The history of a city, from antiquity to the 19th century
No need to read this document to understand the long history of the city. You can see it on the castles, in Akronafplia and Palamidi. The city speaks for itself about its past and for those who have passed through here, the Franks, the Venetians, the Turks, the conquerors and their benefactors.
The legend behind the name
The name reveals the man that established Nafplio: Nafplios, was the son of Poseidon and Amimoni. Nafplpios married Klymeni and had three children: Palamides, Oiakos and Nafsimedon. He fortified the city and built a castle named of his son Palamides - who was wise and inventor.
At first, there was the city
Traces of the polygonal walls of Akronafplia and the tombs on the north side of Palamidi testify that the city's history began around the 8th century.
Nafplio, although it was a small town, managed to fend off many invaders.
At the Messenian war alliance with the Spartans (who were enemies of Argos) and eventually conquered by Damokratida, king of Argos. He destroyed the city and used it only as a port of Argos.
It was much later when Nafplion began to acquire power and prestige.
With the establishment of the Byzantine Empire, the Byzantines recognized the city as a commercial center of the Eastern Peloponnese with great strategic significance.
In 1180 lord of Nafplio was Leo Sgouros, who conquered Argos and Korinthos.
In 1204, the Byzantine Empire gave Peloponnese to the Franks, who built Akronafplia.
The Venetians initiate projects
In 1390 Nafplio is dominated by the Venetians. They reinforce the fortification of the two fortresses of the city, and they construct a third, known as the "Five Brothers."
Bourtzi is fortified for the first time, a castle is built over it chains fortificate the castle to the harbor, until 1865 that Bourtzi is residence of the executioners.
The Venetians expand the city, fortified it with walls, built the church of St. George and other buildings.
The Turkish occupation
From 1540 to 1686 the city was dominated by the Turks. In 1686 the admiral Morosini (head of the Venetians) occupies the city and begins to fortify Palamidi. He didn’t complete thw work due to his sudden death.
The fortification of the famous castle continued Sagredos Augustinos. The small church of St Andrew inside Palamidi and the stone lion are his work.
The Venetians remained until 1715, and the Turks occupied all the Venetian possessions in the Mediterranean region.
In 1718 the Peloponnese officially delivered to the Turks, and the city of Nafplio, where mosques are built, suffers from problems and atrocities.
The Greeks started the revolution on March 25th 1821 and in November of 1822 the chieftains of the Peloponnese begin their struggle for the liberation of Nafplio, leaded by Theodoros Kolokotronis.
Staikos Staikopoulos together and his men, occupy Palamidi and the city acquires its independence.
In January 1823, Nafplio became the capital of the independent Greek state and in the beginning of 1828 the first governor of the Greek state, Ioannis Kapodistrias, is coming to town. Three years after he was murdered in front of the church of St. Spyridon.
The new King
In 1833 arrives in Nafplion, Othon of Bavaria, as king of Greece, and the following year the capital of Greece moved to Athens. In 1834 Theodoros Kolokotronis was imprisoned in Palamidi, and released after two years. Othon's reign lasts until 1862 .
Nafplio: A city for princes
After the transfer of the capital, Nafplio is still a very important Greek city, since it was a major military center, with recipes, the forts, the main arsenal of the army and central garage.

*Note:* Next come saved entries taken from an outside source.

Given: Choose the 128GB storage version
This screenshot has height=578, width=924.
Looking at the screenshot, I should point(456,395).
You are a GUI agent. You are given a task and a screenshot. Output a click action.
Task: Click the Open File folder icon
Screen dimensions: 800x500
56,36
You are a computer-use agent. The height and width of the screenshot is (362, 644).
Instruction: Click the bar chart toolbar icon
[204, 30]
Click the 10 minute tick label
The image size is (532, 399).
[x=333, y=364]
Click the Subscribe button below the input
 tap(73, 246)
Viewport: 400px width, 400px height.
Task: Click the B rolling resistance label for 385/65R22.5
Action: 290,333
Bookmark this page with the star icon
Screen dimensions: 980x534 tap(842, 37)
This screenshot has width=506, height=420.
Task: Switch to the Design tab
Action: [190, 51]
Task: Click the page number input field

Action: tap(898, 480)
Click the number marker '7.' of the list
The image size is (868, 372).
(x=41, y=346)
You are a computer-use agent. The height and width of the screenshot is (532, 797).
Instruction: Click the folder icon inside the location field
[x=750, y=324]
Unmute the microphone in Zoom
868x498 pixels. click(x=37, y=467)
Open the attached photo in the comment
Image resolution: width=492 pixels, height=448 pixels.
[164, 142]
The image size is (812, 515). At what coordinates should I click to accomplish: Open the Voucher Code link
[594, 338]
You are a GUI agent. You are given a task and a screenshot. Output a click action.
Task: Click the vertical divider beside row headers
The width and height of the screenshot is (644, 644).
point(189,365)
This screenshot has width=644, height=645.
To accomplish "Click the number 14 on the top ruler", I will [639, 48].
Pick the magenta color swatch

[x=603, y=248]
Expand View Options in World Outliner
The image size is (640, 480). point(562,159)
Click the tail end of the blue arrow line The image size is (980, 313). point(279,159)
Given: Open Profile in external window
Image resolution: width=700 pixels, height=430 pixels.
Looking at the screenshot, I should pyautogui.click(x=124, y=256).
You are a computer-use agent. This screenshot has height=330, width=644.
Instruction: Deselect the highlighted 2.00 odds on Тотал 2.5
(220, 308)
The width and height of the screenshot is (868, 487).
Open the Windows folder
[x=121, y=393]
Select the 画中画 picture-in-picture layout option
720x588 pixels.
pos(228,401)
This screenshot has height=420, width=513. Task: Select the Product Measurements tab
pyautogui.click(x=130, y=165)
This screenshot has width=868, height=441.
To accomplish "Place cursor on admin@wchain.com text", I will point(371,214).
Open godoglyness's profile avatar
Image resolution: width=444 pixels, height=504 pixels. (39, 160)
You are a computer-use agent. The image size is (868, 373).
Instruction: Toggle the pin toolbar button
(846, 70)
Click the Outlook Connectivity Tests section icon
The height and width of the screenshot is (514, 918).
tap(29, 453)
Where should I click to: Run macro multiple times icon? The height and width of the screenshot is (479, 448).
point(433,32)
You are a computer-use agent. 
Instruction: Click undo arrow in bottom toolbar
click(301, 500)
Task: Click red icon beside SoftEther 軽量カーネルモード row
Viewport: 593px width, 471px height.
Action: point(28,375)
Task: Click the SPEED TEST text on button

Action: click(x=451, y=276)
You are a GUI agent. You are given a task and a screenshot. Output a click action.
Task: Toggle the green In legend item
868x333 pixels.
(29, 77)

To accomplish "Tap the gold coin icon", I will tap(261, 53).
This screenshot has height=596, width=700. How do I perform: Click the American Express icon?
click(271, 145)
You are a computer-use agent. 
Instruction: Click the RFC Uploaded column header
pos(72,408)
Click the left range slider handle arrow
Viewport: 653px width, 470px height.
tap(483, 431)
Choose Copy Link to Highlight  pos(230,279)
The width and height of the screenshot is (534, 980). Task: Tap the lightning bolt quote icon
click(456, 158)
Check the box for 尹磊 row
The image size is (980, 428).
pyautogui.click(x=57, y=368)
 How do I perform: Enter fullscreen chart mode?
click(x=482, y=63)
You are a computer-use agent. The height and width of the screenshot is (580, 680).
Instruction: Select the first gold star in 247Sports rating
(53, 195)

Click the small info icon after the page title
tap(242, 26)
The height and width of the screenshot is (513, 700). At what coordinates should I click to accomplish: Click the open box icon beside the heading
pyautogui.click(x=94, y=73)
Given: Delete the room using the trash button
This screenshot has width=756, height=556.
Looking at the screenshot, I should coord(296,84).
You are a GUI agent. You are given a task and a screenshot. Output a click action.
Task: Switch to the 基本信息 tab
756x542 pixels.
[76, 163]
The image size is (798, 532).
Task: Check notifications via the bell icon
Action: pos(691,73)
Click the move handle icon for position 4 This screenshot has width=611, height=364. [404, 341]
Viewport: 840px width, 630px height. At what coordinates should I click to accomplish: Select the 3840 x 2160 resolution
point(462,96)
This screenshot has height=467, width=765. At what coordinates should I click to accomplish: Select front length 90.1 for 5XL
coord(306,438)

Still, it was judicial and administrative center, a secure export harbor and towards the end of the century is connected by railway.
In the city there are two neighborhoods, the old city and the suburb of Pronoia.
Through the 19th century Nafplion is developing an urban consciousness, groomed appearance of the city, demolished the walls, the city acquires lighting, more green and decent hotels that host princes and emperors.